Le contexte de cet événement est alors particulièrement tendu. À l’ouest du royaume, la guerre Israël-Hamas fait rage, et une large partie de la population du royaume hachémite exprime sa désapprobation de la position du gouvernement envers Israël, jugée trop conciliante. Et si aucune preuve directe n’est alors établie, un groupe est soupçonné d’un lien indirect avec le complot, en raison de ses liens avec les Frères musulmans : le Hamas.
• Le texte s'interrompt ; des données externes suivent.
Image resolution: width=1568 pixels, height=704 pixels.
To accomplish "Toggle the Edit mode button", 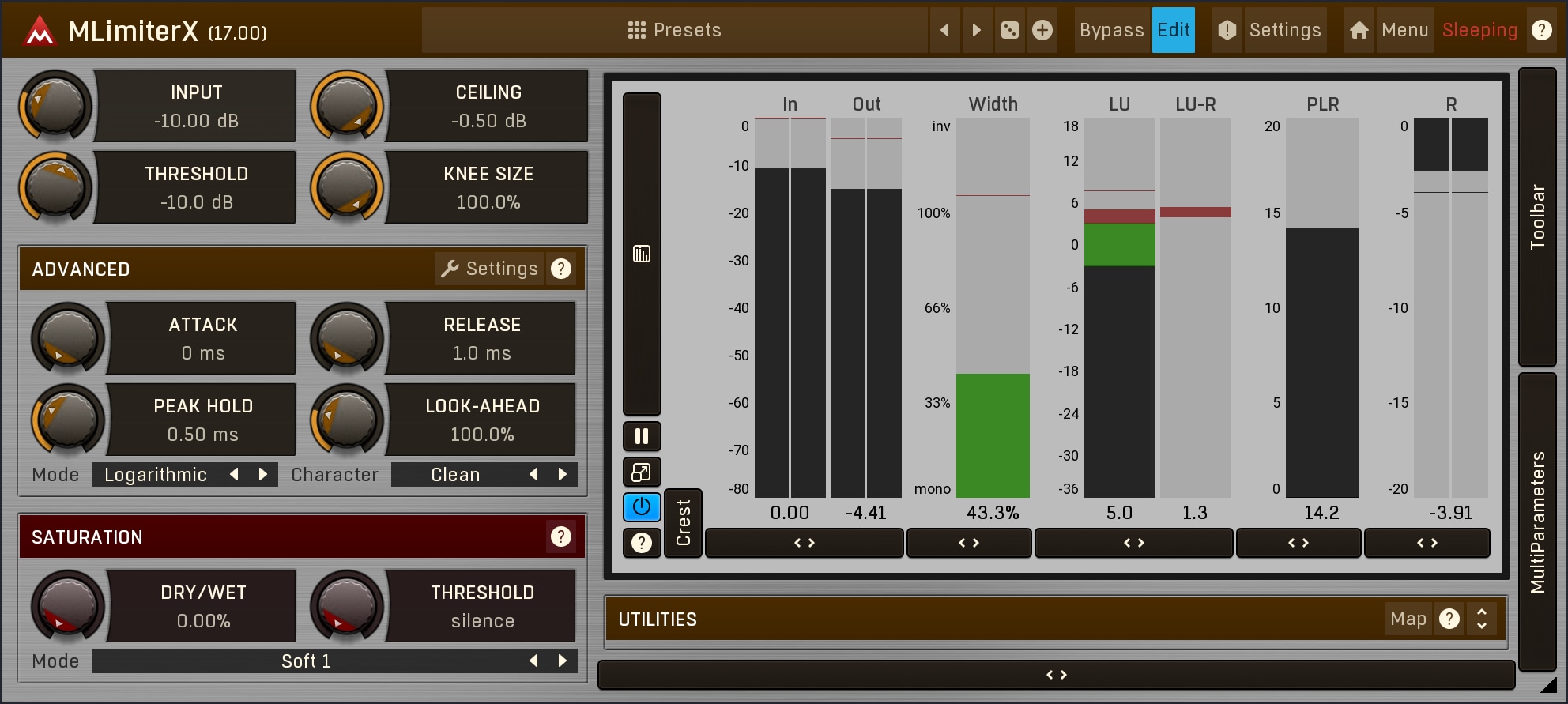I will point(1173,30).
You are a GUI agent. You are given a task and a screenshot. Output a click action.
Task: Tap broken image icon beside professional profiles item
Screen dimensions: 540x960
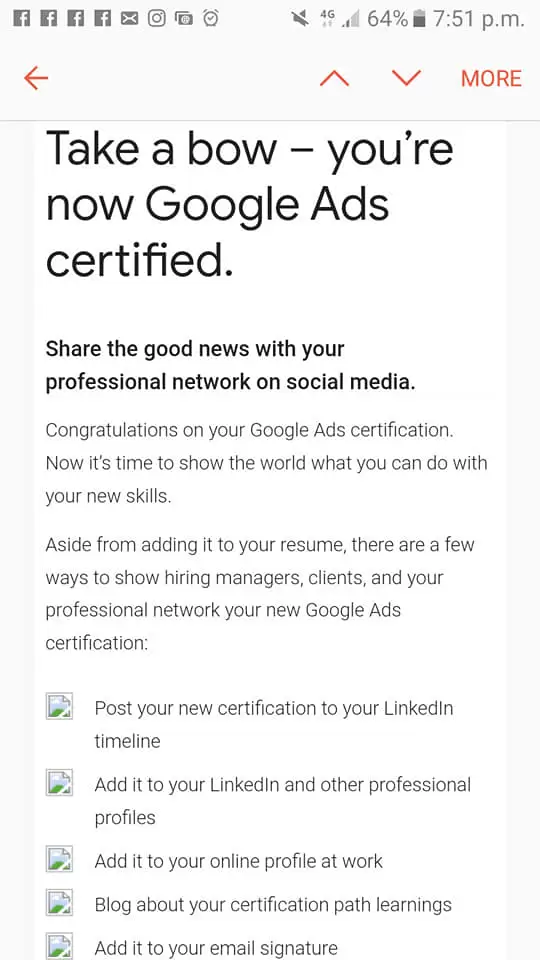[59, 783]
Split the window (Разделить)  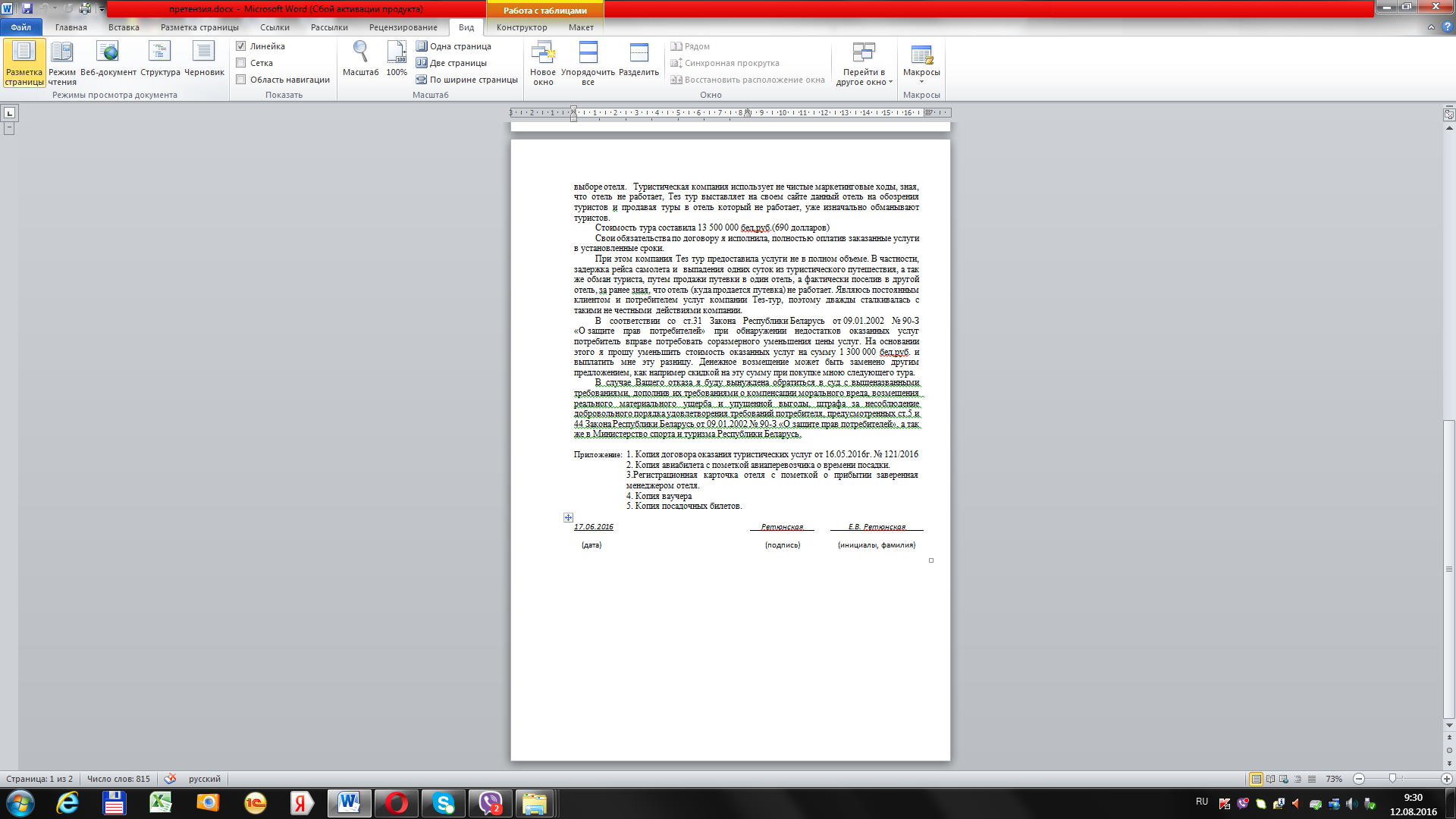pos(639,61)
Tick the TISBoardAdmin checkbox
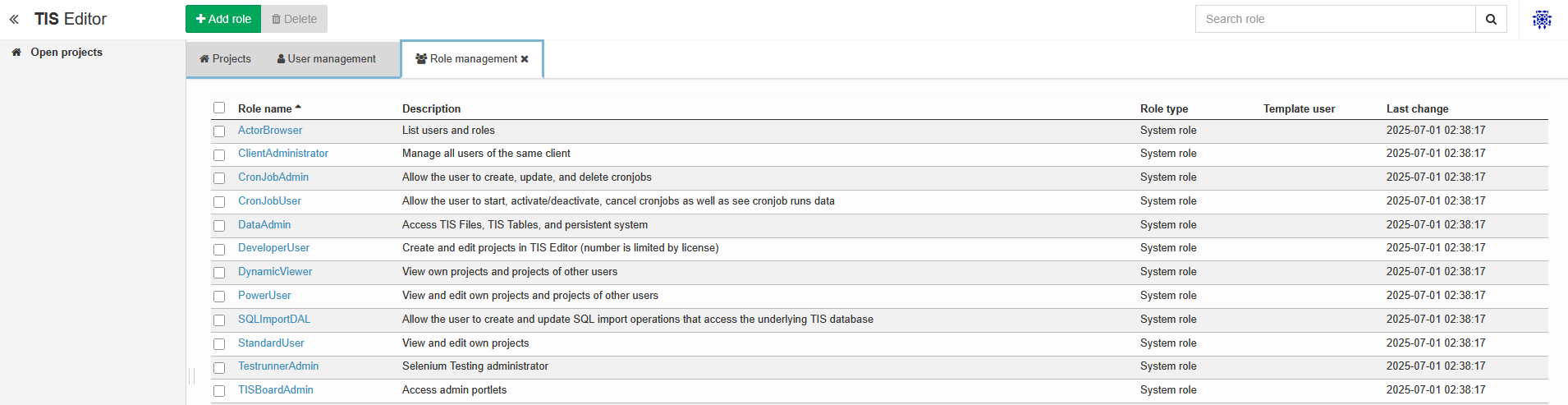Screen dimensions: 1568x405 coord(219,391)
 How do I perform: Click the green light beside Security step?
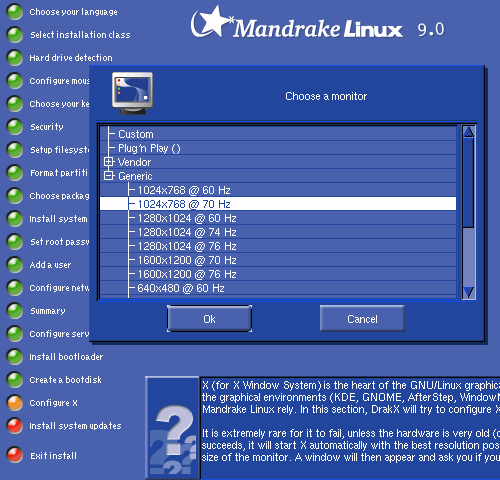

Souvent présenté comme une émanation directe de la confrérie, le groupe islamiste palestinien partage indéniablement ses fondements idéologiques. Mais il s’en distingue aussi par sa trajectoire propre, forgée dans le contexte spécifique du conflit israélo-palestinien. Entre héritage doctrinal, adaptations politiques et alliances régionales, le mouvement illustre la capacité de l’islam politique à se reconfigurer au gré des rapports de force et des réalités locales.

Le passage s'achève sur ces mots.